Bazaar prices are lower here than in Skardu, despite additional transport costs; Khapalu’s merchants do not automatically raise their prices when a foreigner appears. This afternoon we got ten fresh eggs for Rs.5 and a seer of onions for one rupee. Moreover, a load of hay costs only Rs.2, and the elderly chowkidar tells me that tomorrow he can provide oats at Rs.1.50 per seer. He is a splendid character, intelligent, discreet and courteous – the first genuine
chowkidar-type
we have met in Baltistan. Short and sturdy, he has a square
nutbrown
face with twinkling blue eyes; he and Rachel fell in love at first sight.

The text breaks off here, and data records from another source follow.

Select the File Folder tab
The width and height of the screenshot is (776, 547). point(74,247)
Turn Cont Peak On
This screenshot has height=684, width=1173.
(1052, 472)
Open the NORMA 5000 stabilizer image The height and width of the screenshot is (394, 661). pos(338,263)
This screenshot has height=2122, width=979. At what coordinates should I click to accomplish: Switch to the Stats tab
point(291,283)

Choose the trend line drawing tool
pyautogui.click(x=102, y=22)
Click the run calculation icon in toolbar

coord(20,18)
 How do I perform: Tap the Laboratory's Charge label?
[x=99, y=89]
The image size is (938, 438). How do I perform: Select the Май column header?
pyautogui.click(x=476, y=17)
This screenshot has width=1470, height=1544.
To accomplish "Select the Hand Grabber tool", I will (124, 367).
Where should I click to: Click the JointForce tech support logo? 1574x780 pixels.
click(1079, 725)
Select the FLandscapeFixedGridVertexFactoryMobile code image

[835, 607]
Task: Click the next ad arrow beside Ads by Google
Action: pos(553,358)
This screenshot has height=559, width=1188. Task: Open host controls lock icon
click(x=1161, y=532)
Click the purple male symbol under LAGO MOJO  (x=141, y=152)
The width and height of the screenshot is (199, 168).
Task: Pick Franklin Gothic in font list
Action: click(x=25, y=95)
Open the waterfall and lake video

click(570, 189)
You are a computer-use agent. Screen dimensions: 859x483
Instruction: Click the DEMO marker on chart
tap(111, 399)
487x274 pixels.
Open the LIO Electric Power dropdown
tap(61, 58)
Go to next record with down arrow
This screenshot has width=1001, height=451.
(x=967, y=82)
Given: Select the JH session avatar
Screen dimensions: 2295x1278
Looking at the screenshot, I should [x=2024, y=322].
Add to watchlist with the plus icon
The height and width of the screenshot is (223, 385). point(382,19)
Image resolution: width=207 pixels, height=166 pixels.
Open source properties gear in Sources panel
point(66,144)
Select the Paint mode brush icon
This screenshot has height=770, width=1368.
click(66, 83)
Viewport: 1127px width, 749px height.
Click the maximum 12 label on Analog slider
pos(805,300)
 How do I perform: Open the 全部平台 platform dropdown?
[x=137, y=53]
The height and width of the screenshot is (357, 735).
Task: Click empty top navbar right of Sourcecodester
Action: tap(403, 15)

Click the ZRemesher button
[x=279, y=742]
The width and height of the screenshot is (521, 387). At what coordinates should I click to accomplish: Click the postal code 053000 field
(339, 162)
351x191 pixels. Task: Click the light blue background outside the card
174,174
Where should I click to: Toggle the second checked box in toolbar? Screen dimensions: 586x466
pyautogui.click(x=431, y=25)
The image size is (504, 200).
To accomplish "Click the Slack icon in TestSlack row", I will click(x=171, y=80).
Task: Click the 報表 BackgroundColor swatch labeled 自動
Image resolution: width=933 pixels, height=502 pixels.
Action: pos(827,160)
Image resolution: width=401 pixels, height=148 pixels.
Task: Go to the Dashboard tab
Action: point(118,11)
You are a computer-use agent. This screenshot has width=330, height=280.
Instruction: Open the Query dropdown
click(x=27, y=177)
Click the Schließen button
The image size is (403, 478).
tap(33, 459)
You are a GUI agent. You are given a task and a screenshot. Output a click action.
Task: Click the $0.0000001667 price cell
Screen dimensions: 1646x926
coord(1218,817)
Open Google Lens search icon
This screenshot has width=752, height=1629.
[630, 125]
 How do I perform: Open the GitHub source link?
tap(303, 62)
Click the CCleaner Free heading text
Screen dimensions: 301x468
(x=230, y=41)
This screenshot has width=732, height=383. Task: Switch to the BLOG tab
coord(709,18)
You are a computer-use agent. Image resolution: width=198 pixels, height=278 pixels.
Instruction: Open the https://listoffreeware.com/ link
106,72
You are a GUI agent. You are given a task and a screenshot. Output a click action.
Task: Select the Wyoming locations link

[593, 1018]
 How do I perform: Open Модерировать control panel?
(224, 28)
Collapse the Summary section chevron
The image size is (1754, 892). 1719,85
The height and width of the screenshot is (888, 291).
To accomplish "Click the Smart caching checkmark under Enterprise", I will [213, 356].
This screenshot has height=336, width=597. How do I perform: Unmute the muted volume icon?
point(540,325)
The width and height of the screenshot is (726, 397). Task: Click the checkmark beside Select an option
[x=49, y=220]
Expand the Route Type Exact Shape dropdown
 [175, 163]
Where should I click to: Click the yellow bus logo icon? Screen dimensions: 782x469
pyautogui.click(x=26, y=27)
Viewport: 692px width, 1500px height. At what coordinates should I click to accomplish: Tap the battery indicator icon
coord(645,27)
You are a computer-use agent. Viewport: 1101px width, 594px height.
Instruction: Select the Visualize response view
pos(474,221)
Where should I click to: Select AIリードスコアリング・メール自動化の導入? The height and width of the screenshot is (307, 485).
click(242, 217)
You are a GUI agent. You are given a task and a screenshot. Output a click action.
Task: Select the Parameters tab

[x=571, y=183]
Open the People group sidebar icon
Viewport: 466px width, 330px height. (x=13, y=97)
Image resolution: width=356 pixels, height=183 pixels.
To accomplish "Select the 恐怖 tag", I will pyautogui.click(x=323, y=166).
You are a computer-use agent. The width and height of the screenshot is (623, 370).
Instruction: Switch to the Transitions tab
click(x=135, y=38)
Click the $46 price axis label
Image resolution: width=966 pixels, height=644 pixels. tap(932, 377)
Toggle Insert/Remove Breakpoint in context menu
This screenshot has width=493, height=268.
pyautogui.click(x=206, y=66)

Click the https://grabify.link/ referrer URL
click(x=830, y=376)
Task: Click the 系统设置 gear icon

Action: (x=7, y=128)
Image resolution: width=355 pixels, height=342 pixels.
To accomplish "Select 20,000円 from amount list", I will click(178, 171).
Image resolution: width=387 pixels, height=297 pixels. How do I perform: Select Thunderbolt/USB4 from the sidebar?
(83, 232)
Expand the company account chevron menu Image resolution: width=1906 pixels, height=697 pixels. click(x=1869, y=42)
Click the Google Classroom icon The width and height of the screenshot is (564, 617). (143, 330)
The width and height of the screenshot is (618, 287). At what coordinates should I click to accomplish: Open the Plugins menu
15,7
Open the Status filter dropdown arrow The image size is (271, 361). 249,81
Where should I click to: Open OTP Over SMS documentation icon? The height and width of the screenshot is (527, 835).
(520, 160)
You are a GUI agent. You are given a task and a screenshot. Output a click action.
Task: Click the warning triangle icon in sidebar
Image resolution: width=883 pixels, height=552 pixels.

Khapalu is much colder than Skardu and this room has such a high ceiling it is virtually impossible to warm it with one small
oilstove
. I am now wearing every garment I possess, including a glove on my left hand, and the stove between my feet is turned up full – yet I am shivering.

Beyond Daho, Khapolor stretches twenty-five miles further down the Shayok, the whole length of the chiefship being sixty-seven miles. As the mean breadth is about thirty miles, the area will be 2,010 square miles. The mean height of the villages is about 9,000 feet. The chiefs of Khapolor have for several generations acknowledged the supremacy of the Gyalpos of Balti but their ancestors most probably had possession of the country for several generations before the rise of the Balti dynasty, whose very title of Makopon or General betrays that they are the descendants of some military chief.

ALEXANDER CUNNINGHAM
(1852)

 

The Balti Wazir of Khapalu … was, like all Baltis, a mild and biddable creature and did what he was told. His equipment included an umbrella and a sword, the sword to show his rank, though I am perfectly certain he could never have used it, even in self-defence.

C. G. BRUCE
(1910)

Khapalu – 11 February

Roti
-making takes far longer on our own tin pan than on Sadiq’s iron griddle. It kept me busy for two hours this morning and I have now perfected a formula – using lots of ghee and some sugar to give us energy – which produces a Balti shortbread.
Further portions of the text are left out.